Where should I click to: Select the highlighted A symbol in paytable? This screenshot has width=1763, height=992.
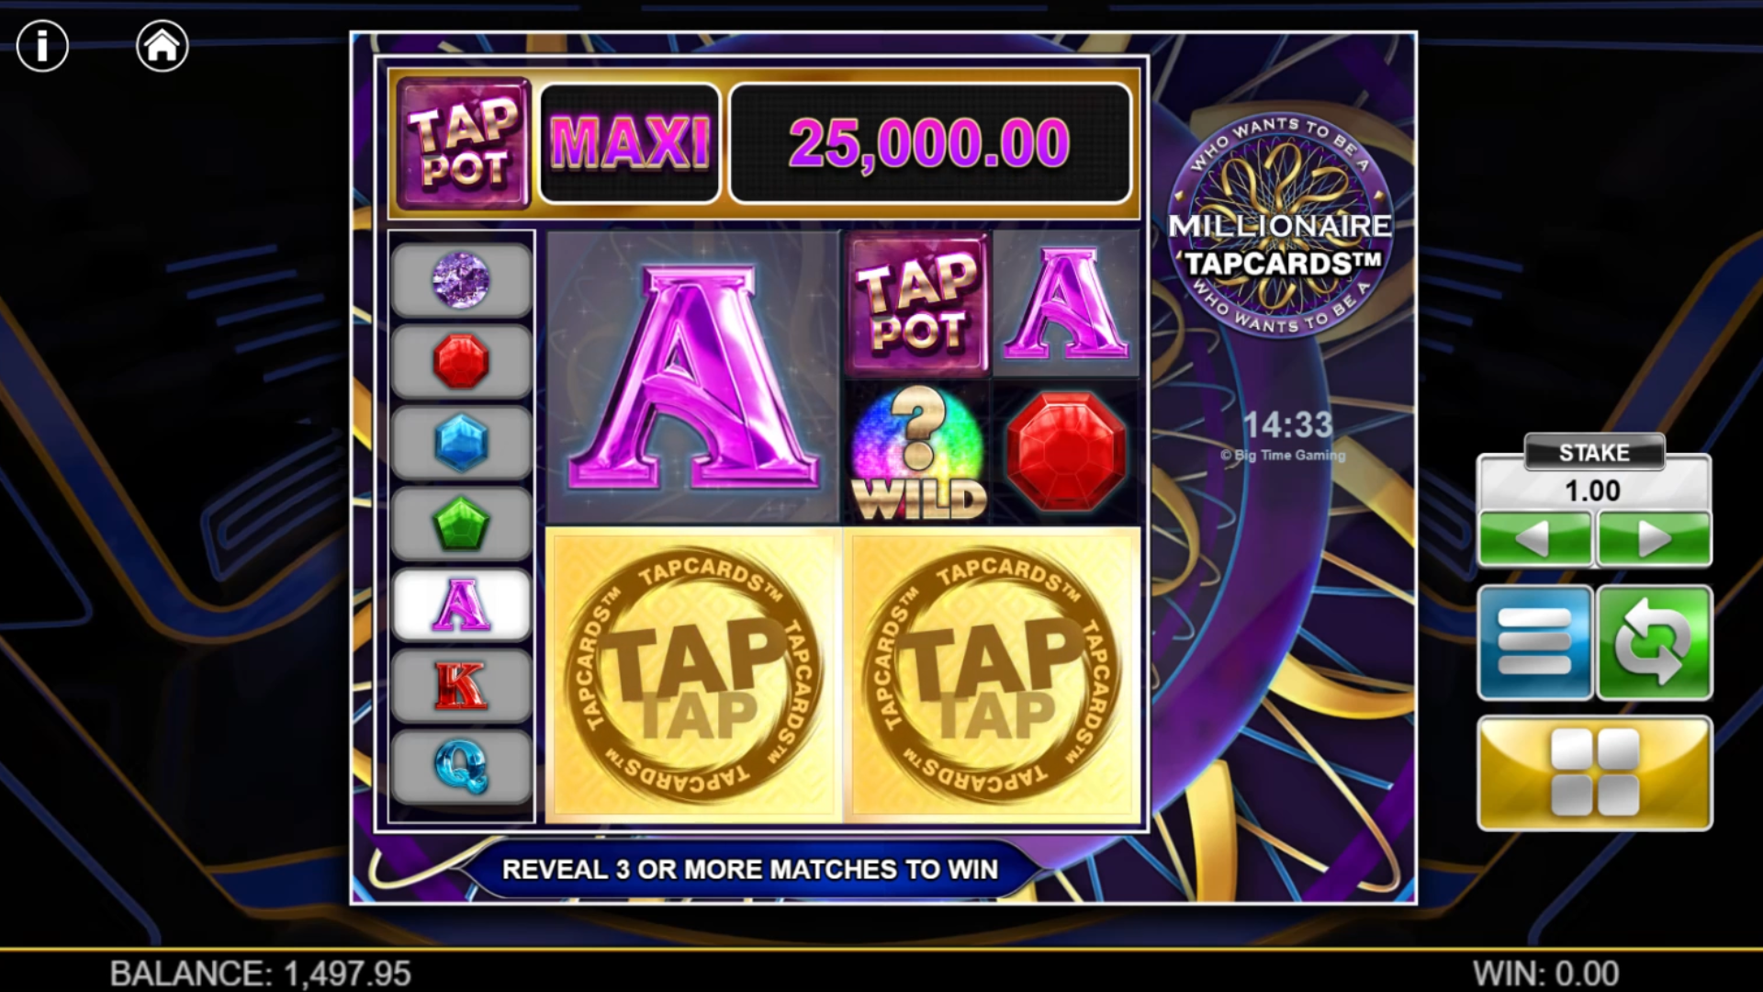[x=461, y=604]
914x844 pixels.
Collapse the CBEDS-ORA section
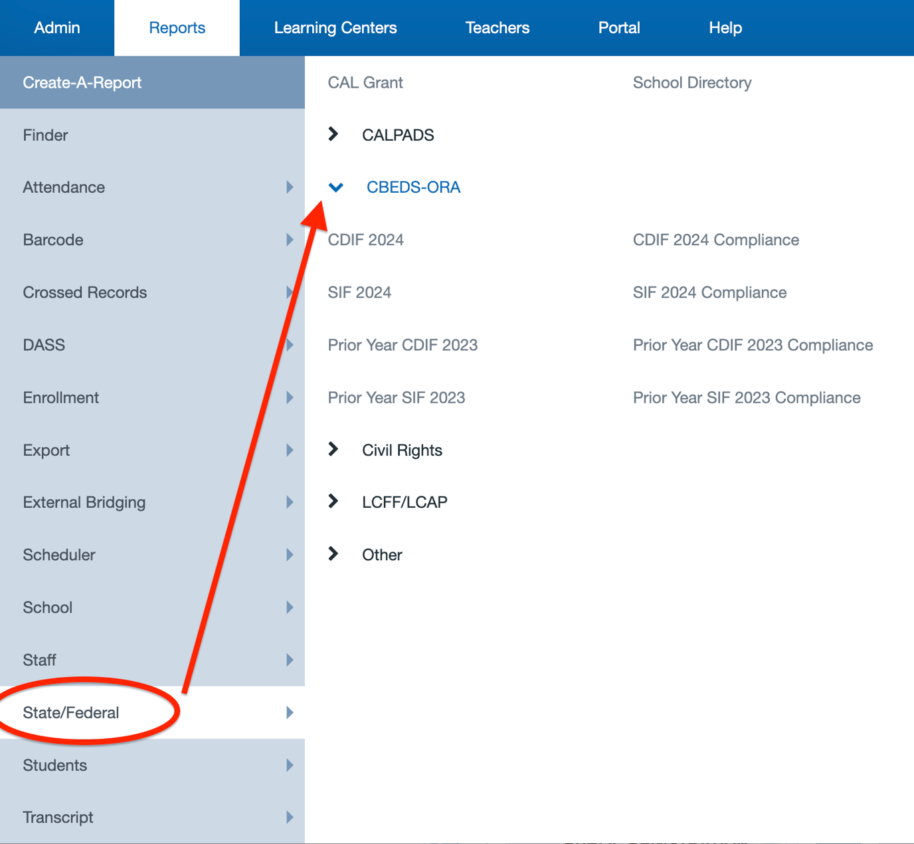click(336, 187)
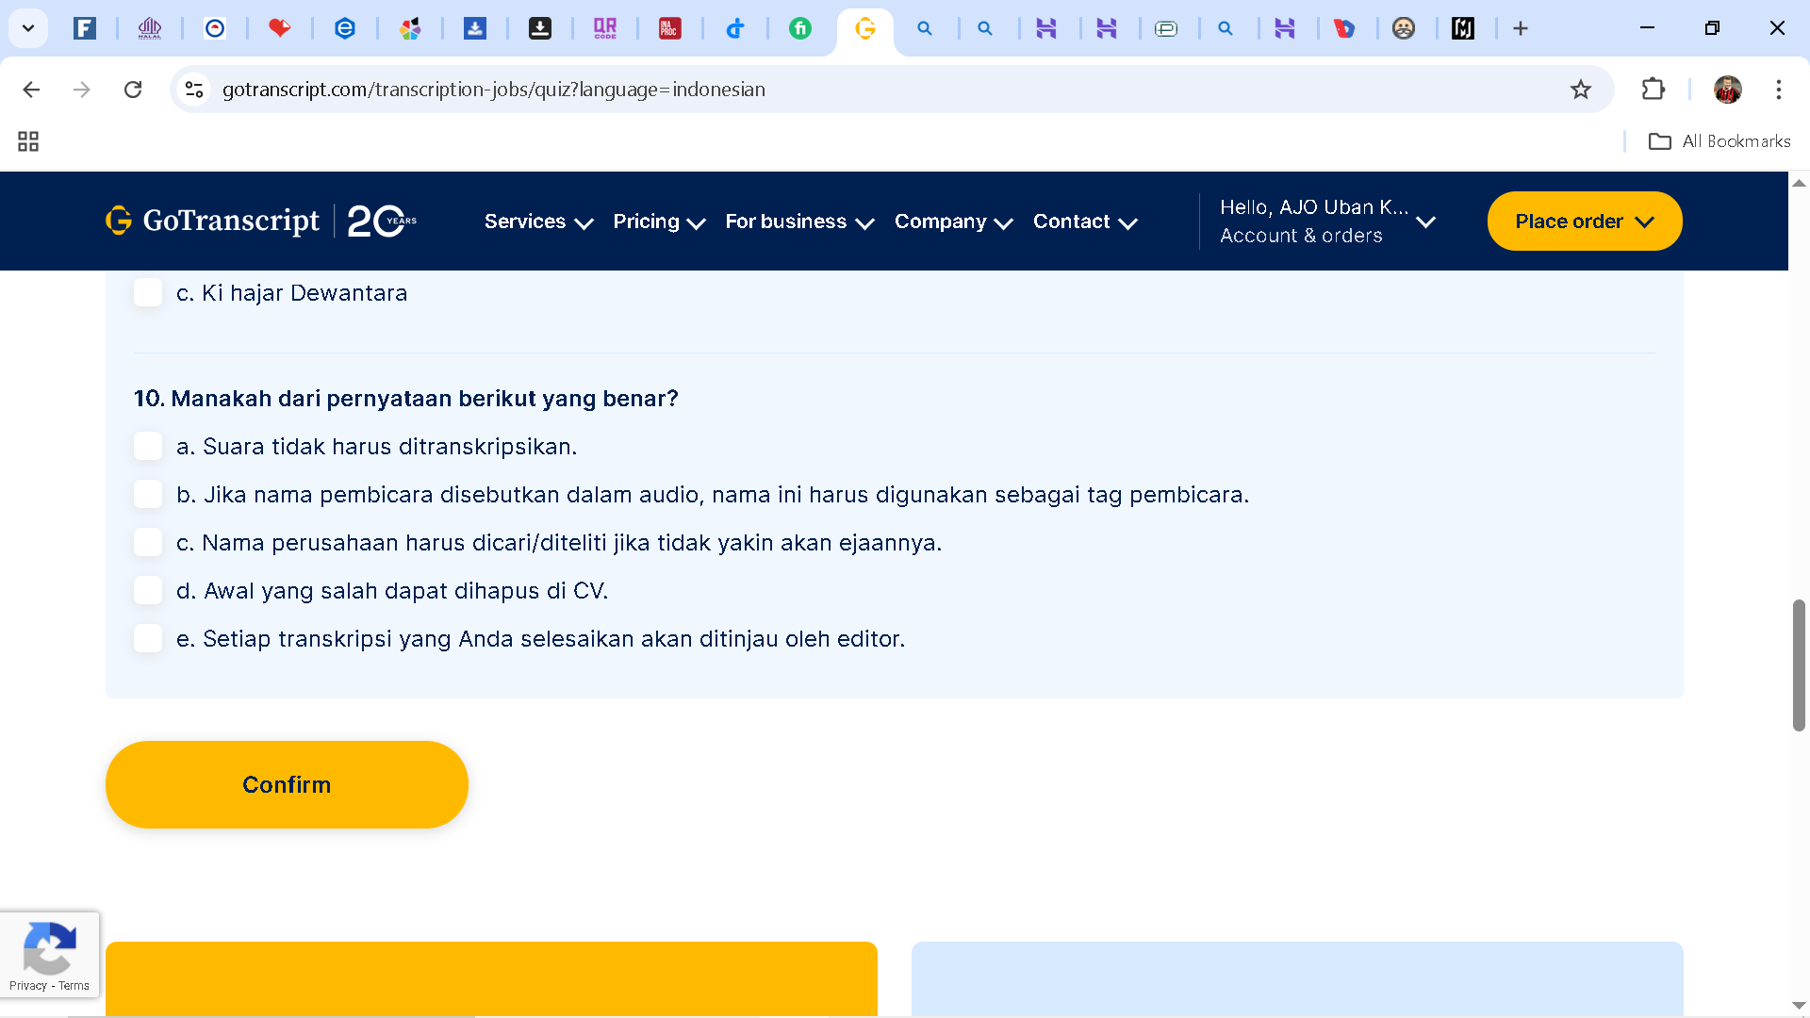The width and height of the screenshot is (1810, 1018).
Task: Click the Confirm button
Action: coord(287,784)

__Requirement__.
Rewrite the lines above, swapping "Collapse" for "Expand" and keeping everything else the same. Leave out the pictures.

__The reply__.
Where should I click to: Select the highlighted A symbol in paytable? This screenshot has width=1763, height=992.
[x=461, y=604]
914x844 pixels.
Expand the CBEDS-ORA section
click(336, 187)
The width and height of the screenshot is (1810, 1018).
Task: Click the Confirm button
Action: coord(287,784)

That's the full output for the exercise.